[Opening Information given section]
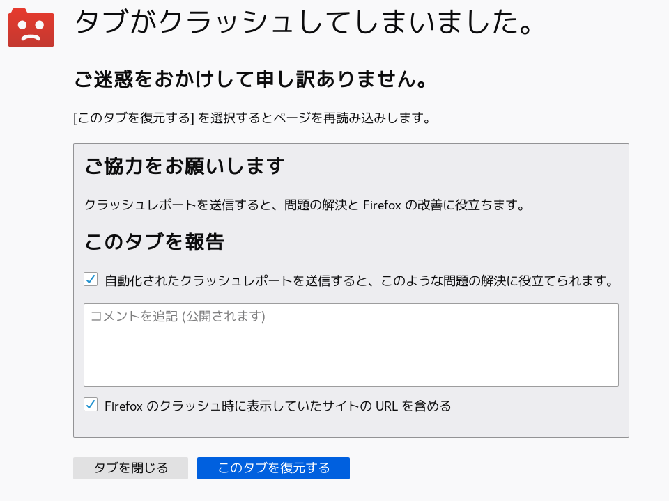The height and width of the screenshot is (501, 669).
Task: Click bracketed [このタブを復元する] text in instruction line
Action: pyautogui.click(x=134, y=118)
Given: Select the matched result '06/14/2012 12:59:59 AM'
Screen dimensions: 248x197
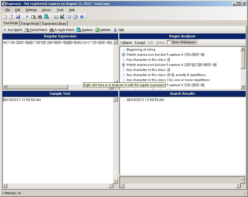Looking at the screenshot, I should (142, 100).
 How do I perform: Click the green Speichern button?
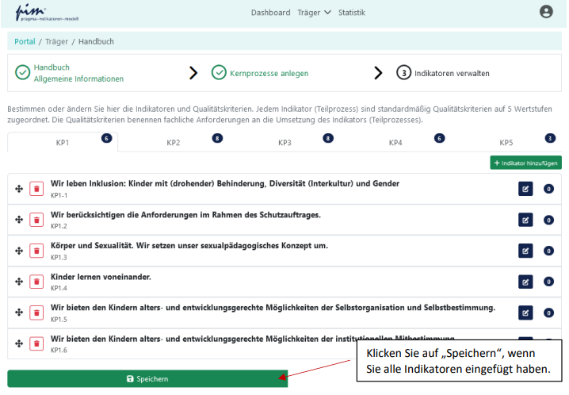tap(147, 379)
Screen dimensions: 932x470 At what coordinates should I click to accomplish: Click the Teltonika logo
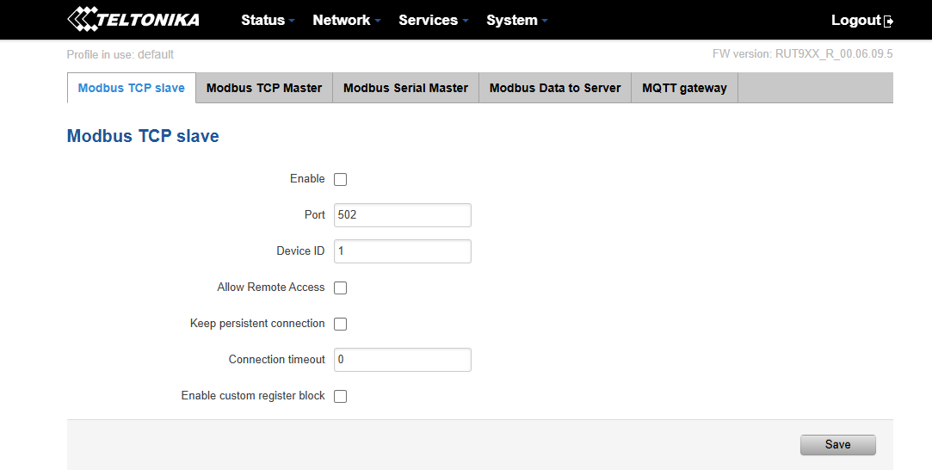coord(133,19)
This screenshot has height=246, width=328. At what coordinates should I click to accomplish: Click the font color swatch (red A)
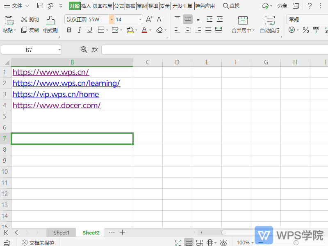click(x=144, y=30)
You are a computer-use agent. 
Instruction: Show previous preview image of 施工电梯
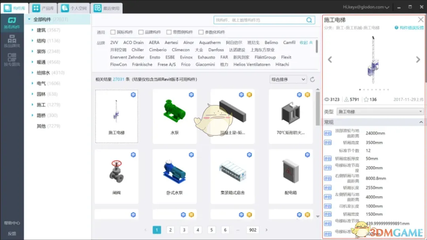pyautogui.click(x=330, y=60)
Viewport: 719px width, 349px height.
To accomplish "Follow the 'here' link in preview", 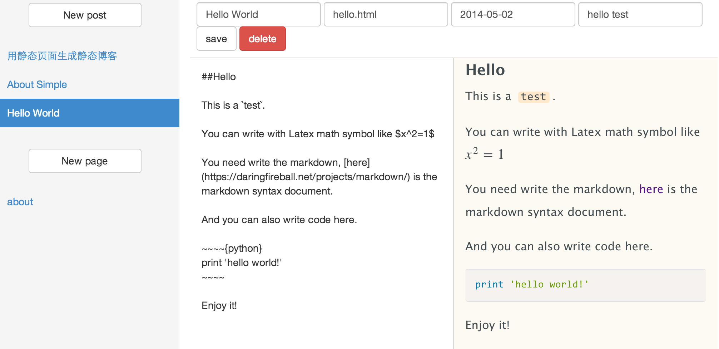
[Closing Information given section]
» Work to complete:
Give again exactly the lines from the one holding "This screenshot has" to the final line of the records, both ends included, and nothing more. Pictures do not belong in the copy.

» Completed exercise:
This screenshot has height=246, width=328. At what coordinates should I click to accomplish: Click the font color swatch (red A)
click(x=144, y=30)
You are a computer-use agent. 
Instruction: Show previous preview image of 施工电梯
pyautogui.click(x=330, y=60)
Viewport: 719px width, 349px height.
To accomplish "Follow the 'here' link in preview", 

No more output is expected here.